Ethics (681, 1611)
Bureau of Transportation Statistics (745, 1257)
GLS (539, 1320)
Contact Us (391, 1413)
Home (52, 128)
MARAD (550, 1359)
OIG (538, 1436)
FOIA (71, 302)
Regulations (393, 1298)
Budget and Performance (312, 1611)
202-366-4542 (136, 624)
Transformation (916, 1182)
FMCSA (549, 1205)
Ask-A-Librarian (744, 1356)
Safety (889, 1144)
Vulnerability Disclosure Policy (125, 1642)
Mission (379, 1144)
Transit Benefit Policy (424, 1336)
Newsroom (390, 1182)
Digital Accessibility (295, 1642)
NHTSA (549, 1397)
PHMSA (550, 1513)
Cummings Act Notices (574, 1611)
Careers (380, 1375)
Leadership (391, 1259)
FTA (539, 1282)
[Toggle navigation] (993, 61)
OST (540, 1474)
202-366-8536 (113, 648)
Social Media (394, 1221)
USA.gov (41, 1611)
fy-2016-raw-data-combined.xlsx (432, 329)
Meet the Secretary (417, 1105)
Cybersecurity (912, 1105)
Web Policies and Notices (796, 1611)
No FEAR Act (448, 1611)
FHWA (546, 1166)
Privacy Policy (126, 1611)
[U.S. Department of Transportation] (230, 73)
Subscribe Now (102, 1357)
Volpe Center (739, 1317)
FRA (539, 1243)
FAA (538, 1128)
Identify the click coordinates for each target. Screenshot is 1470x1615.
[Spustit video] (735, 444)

※ ※ ※

#### What to produce
Write out once more the lines above beginning at the line with "202-366-4542 (136, 624)"; continue through the final line and stop there.

#### Final answer
202-366-4542 (136, 624)
Transformation (916, 1182)
FMCSA (549, 1205)
Ask-A-Librarian (744, 1356)
Safety (889, 1144)
Vulnerability Disclosure Policy (125, 1642)
Mission (379, 1144)
Transit Benefit Policy (424, 1336)
Newsroom (390, 1182)
Digital Accessibility (295, 1642)
NHTSA (549, 1397)
PHMSA (550, 1513)
Cummings Act Notices (574, 1611)
Careers (380, 1375)
Leadership (391, 1259)
FTA (539, 1282)
[Toggle navigation] (993, 61)
OST (540, 1474)
202-366-8536 (113, 648)
Social Media (394, 1221)
USA.gov (41, 1611)
fy-2016-raw-data-combined.xlsx (432, 329)
Meet the Secretary (417, 1105)
Cybersecurity (912, 1105)
Web Policies and Notices (796, 1611)
No FEAR Act (448, 1611)
FHWA (546, 1166)
Privacy Policy (126, 1611)
[U.S. Department of Transportation] (230, 73)
Subscribe Now (102, 1357)
Volpe Center (739, 1317)
FRA (539, 1243)
FAA (538, 1128)
Identify the click coordinates for each target. Screenshot is 1470x1615.
[Spustit video] (735, 444)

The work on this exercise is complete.